*PROBLEM STATEMENT*
From the caterpillar-mimicry comment below, list every comparison it makes about what something looks like.

It mimicking a caterpillar actually makes sense, because it isn’t just mimicking a harmless caterpillar- it is mimicking a Megalopygidae caterpillar. Megalopygidae are flannel moths, and they include the Furry Puss caterpillar. The internet has compared the furry puss caterpillar to looking like Trump’s hair. I’m using the Furry Puss Caterpillar as an example because it probably the only species of Megalopygidae you have heard of. The colors of the bird look similar to other caterpillar species of Megalopygidae. Caterpillars of the Megalopygidae are described as looking like cotton, but you don’t want to touch them because there are venomous spines hidden in the hair and they are EXTREMELY painful and toxic. Since the defenseless baby bird is trying to mimic the caterpillars they have evolved overcompensating defenses against predators, this is Batesian mimicry. It might seem backwards that a bird’s defensive behavior is mimicking the sane organism it eats (caterpillar). But a baby bird is an easy meal for predators, while a Megalopygidae caterpillar is NOT.
beastmaster64 it happens man, I spent years in a tent in the jungles finding moments like this, and not learning the internet... I’m glad everyone is enjoying it now.

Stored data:
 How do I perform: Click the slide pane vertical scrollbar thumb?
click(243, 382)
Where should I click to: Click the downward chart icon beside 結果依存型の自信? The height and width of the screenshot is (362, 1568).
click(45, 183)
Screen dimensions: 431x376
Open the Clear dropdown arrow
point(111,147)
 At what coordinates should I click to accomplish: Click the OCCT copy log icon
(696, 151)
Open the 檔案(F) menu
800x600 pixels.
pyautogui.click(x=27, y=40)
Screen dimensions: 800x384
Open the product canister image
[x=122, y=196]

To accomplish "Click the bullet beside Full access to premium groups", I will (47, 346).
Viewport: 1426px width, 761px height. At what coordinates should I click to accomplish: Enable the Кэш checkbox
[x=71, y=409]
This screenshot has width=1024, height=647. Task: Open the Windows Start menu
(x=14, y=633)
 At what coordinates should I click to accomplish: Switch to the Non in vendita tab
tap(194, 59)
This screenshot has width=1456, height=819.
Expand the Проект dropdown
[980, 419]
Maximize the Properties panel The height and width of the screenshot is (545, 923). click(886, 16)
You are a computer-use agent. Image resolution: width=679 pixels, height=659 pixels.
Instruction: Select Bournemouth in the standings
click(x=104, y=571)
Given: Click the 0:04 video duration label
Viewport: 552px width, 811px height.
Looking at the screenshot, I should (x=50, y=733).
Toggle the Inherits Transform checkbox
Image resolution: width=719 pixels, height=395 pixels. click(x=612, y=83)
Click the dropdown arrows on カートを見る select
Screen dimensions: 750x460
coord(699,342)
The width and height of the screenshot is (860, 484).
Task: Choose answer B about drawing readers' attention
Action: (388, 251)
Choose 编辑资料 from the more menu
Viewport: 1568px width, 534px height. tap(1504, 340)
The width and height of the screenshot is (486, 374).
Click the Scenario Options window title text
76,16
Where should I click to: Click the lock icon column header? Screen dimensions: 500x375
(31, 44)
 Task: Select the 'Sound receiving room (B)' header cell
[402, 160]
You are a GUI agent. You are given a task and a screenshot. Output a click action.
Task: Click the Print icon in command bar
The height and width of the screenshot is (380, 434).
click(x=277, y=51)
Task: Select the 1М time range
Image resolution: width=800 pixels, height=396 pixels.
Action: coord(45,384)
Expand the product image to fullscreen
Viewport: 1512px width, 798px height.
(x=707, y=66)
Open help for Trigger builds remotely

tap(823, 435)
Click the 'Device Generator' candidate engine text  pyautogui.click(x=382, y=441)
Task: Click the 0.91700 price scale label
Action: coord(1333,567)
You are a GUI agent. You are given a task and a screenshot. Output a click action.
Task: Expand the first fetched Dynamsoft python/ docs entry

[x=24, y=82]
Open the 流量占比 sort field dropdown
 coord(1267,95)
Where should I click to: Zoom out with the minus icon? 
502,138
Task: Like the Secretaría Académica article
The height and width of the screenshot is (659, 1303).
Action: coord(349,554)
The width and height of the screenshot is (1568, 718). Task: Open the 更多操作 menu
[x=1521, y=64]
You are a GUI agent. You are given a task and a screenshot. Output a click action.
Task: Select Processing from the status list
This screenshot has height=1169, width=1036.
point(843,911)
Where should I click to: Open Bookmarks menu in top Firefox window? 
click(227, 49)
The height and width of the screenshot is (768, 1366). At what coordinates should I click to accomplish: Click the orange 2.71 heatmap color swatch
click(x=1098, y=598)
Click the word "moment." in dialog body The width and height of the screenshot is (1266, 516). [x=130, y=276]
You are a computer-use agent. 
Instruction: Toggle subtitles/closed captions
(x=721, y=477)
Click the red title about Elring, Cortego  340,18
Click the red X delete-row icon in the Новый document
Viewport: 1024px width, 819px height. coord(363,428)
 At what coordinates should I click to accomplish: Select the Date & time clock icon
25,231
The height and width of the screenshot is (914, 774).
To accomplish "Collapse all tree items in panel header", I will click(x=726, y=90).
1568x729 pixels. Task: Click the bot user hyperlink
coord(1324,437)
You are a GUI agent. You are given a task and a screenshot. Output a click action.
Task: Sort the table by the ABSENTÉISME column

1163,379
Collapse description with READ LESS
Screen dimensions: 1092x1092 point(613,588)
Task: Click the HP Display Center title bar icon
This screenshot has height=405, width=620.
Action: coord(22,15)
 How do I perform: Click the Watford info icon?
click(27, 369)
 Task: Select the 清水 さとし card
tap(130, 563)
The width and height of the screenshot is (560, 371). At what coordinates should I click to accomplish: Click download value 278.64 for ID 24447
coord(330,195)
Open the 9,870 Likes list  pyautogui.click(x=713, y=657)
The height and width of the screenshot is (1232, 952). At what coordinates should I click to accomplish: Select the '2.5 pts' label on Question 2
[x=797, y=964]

*RESPONSE BOX*
- The Furry Puss caterpillar has been compared to Trump's hair.
- The bird's colors look similar to other Megalopygidae caterpillar species.
- Megalopygidae caterpillars are described as looking like cotton.